## EXERCISE INSTRUCTIONS
When the word "agent" appears in a line of the data below, list that line.

+++ RECORDS +++

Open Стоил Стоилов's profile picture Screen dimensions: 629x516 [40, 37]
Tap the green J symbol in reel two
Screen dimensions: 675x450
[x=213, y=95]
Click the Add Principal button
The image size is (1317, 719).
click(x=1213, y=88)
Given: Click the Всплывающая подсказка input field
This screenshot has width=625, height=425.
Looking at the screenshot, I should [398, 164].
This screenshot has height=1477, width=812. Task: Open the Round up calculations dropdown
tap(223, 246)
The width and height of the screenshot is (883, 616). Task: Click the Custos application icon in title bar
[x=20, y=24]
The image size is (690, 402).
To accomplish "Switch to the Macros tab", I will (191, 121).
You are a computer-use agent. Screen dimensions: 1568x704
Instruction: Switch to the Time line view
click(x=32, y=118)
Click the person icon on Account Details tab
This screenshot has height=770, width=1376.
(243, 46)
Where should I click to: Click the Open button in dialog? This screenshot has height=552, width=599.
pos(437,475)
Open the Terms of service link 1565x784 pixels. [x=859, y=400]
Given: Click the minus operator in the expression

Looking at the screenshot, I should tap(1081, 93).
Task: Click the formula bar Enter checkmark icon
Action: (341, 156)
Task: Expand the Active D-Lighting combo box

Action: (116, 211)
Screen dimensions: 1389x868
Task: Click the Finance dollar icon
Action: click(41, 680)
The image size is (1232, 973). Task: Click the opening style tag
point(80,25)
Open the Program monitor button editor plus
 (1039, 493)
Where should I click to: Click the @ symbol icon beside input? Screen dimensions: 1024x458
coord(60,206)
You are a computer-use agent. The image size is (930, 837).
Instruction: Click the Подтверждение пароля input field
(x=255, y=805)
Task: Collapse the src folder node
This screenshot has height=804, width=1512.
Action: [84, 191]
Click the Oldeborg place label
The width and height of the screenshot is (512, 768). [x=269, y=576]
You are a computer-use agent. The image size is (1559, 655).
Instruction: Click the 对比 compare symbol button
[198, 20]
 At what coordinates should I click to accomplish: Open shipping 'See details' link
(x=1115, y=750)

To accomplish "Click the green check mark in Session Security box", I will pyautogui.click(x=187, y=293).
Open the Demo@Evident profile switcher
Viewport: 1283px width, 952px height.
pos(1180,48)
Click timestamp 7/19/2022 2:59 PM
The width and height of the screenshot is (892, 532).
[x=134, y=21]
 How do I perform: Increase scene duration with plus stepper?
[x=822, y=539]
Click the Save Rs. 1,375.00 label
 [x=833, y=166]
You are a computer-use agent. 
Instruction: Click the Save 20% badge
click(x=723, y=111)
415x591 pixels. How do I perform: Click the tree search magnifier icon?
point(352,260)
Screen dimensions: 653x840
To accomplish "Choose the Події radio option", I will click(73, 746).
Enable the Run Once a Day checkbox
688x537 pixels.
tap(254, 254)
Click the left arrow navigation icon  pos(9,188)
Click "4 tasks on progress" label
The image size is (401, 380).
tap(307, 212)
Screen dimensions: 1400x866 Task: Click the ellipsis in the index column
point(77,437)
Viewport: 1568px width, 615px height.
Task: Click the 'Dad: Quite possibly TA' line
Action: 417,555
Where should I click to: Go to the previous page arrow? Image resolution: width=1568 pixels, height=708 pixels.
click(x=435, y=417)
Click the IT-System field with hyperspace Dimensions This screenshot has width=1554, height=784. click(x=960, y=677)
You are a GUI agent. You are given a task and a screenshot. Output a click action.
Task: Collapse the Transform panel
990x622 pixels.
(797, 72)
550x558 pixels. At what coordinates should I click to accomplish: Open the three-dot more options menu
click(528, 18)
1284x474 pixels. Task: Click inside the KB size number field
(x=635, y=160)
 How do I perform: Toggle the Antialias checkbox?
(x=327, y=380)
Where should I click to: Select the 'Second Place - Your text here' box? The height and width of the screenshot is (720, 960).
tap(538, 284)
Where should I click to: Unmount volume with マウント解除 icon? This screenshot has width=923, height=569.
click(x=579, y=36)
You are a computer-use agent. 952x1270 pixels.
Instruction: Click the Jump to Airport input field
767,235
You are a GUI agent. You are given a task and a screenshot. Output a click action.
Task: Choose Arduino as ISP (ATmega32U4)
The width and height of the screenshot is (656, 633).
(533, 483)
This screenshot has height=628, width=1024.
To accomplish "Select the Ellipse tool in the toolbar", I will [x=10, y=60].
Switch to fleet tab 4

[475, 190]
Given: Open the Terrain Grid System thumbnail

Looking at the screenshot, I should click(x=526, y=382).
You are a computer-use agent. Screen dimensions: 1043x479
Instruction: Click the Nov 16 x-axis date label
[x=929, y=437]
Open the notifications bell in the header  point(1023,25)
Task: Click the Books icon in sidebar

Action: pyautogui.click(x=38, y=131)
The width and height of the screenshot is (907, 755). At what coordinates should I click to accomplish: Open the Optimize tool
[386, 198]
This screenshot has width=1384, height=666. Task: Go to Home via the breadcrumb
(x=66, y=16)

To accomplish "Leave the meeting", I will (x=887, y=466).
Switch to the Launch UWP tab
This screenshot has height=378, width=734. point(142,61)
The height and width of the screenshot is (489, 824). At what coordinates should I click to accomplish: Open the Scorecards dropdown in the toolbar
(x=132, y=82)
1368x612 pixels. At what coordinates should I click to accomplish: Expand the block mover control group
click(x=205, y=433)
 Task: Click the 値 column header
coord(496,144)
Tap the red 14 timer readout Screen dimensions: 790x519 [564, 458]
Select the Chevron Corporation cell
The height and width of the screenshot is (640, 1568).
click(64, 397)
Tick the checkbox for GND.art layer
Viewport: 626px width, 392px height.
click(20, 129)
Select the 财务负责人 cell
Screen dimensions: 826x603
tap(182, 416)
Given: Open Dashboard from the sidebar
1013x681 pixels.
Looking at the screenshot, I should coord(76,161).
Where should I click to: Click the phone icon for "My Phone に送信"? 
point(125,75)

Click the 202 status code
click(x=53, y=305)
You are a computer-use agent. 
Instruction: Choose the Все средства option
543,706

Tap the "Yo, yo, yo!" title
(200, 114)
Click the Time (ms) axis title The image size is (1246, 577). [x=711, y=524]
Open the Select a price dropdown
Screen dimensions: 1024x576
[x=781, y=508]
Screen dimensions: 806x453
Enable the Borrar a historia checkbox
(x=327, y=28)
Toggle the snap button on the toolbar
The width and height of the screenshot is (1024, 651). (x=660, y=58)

+++

## ANSWER TO THIS PROBLEM
You are a computer-use agent. Screen dimensions: 1568x704
You are a computer-use agent. The image size is (930, 837).
You are a computer-use agent. The image size is (1559, 655).
You are a computer-use agent. 
You are a GUI agent. You are given a task and a screenshot. Output a click action.
You are a computer-use agent. 952x1270 pixels.
You are a GUI agent. You are given a task and a screenshot. Output a click action.
You are a computer-use agent. Screen dimensions: 1043x479
You are a computer-use agent. 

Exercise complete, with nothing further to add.